*** Opening Material provided ***
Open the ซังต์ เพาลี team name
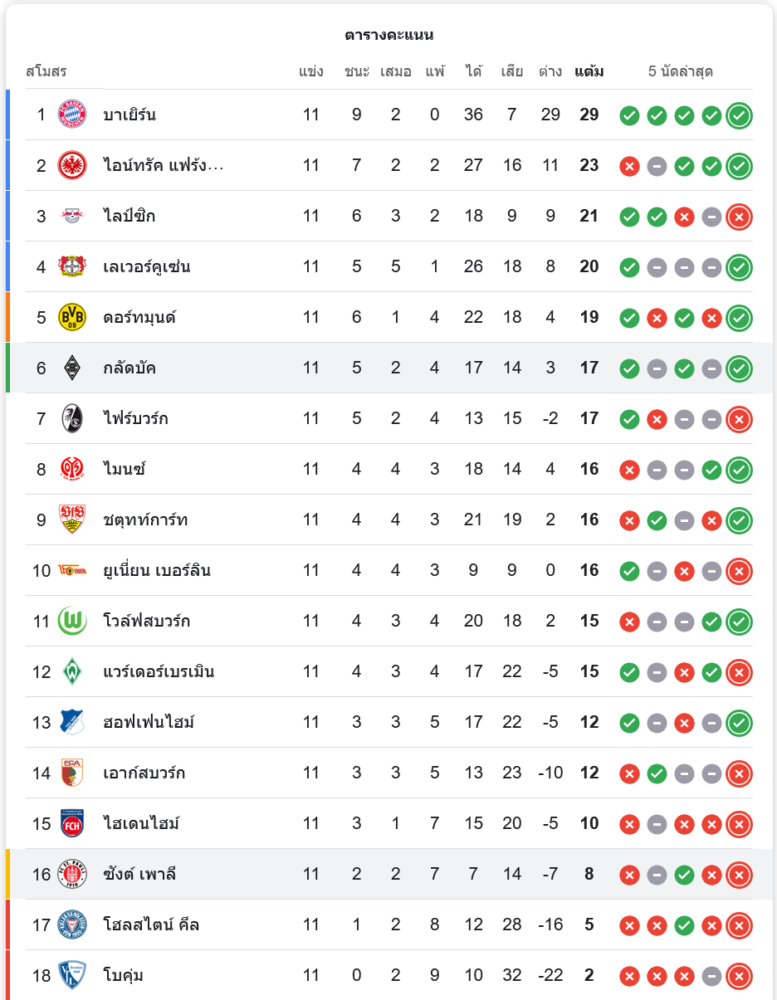Screen dimensions: 777x1000 139,874
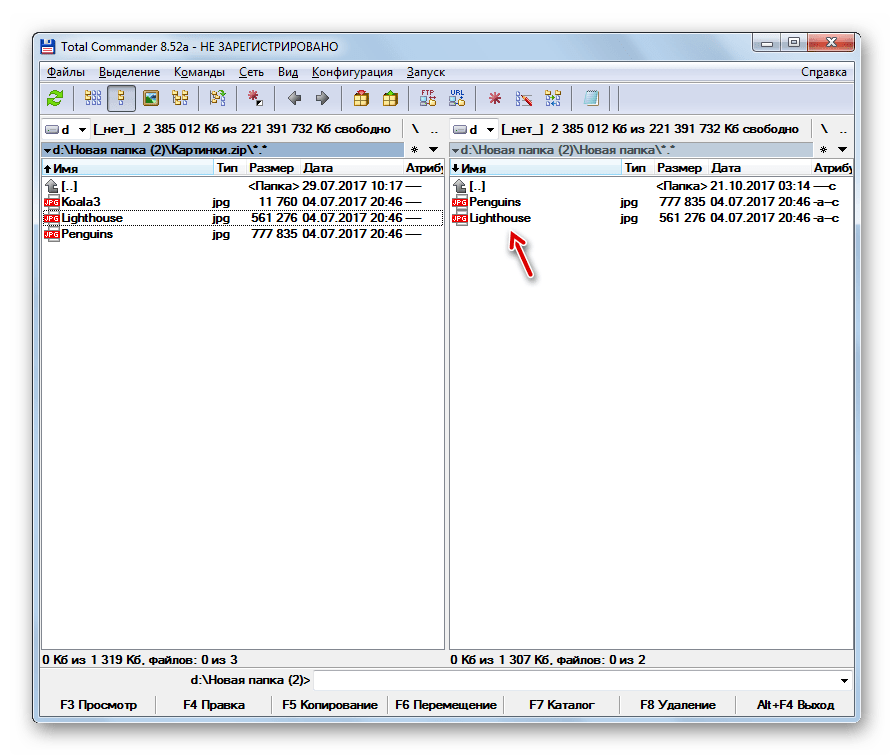Open the Notepad icon in toolbar

click(x=592, y=98)
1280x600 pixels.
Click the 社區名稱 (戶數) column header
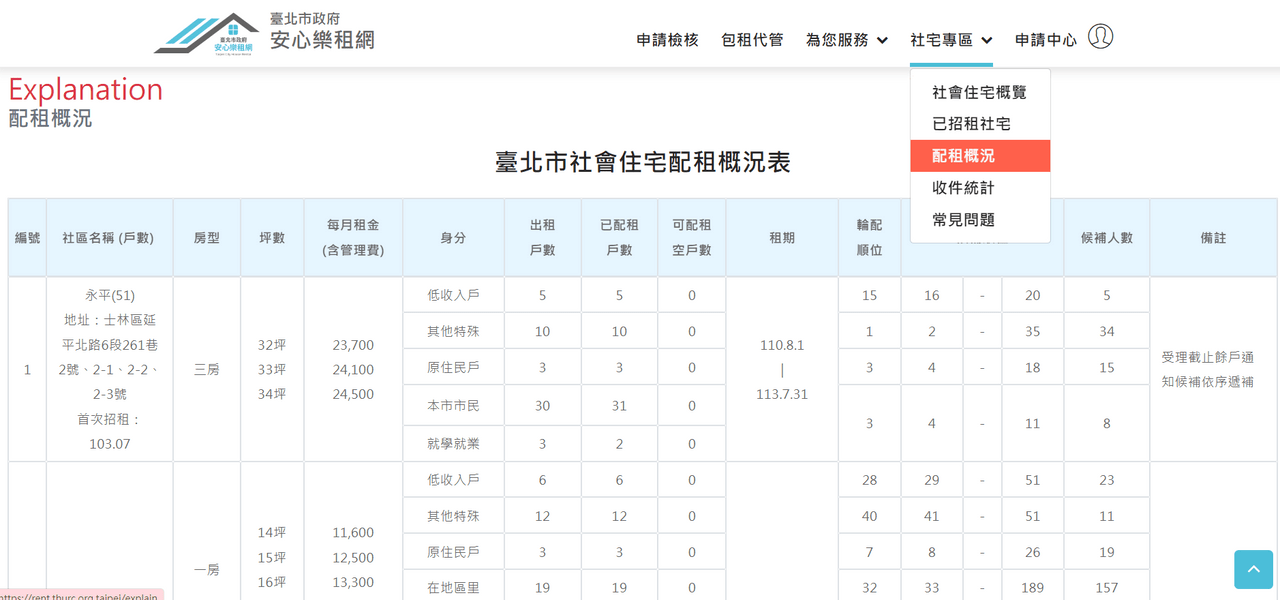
*** Closing Material provided ***
● **To do**:
Your task is to reproduce every record exactly while omitting the pictures.

● **Response to the task**:
Open the ซังต์ เพาลี team name
Screen dimensions: 777x1000 139,874
Open the Notepad icon in toolbar

click(x=592, y=98)
1280x600 pixels.
Click the 社區名稱 (戶數) column header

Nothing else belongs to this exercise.